● **Problem to work on**:
Find every line in the data below that contains the string "screenshot" and copy each of those lines.
── Excerpted records ──
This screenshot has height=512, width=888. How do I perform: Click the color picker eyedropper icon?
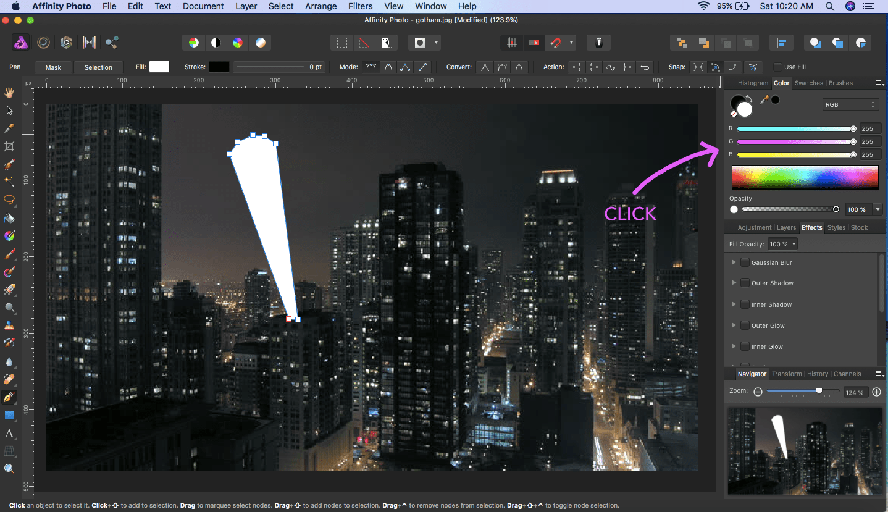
───
── Excerpted records ──
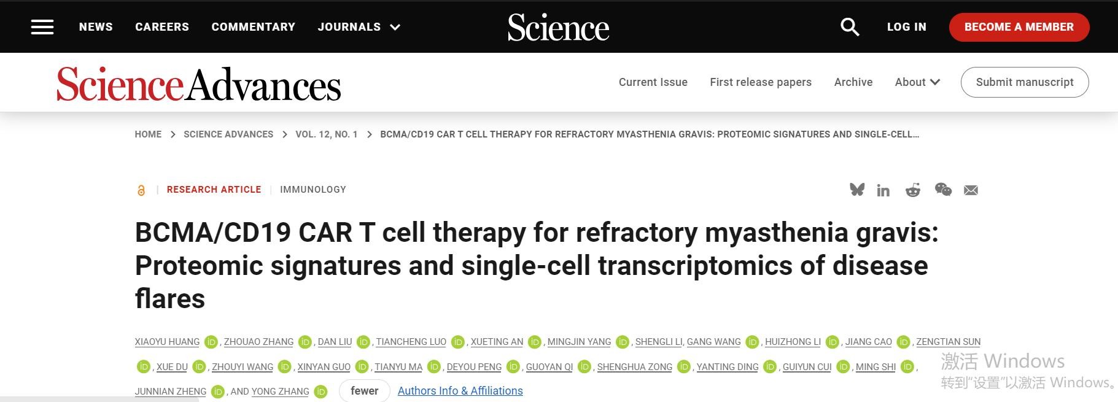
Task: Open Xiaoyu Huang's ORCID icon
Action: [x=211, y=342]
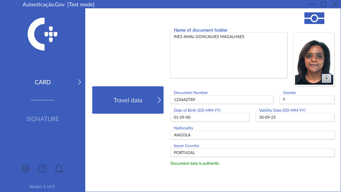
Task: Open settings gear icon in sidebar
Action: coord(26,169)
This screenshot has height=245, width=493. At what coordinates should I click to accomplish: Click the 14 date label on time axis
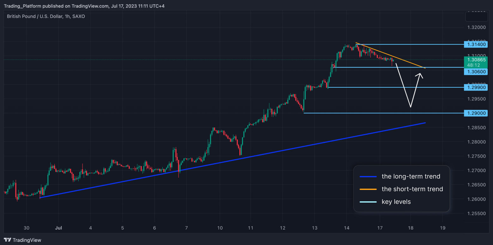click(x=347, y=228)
───
● **The reply**:
This screenshot has height=512, width=888. How do I perform: Click the color picker eyedropper icon?
This screenshot has height=245, width=493. At what coordinates should I click to accomplish: Click the 14 date label on time axis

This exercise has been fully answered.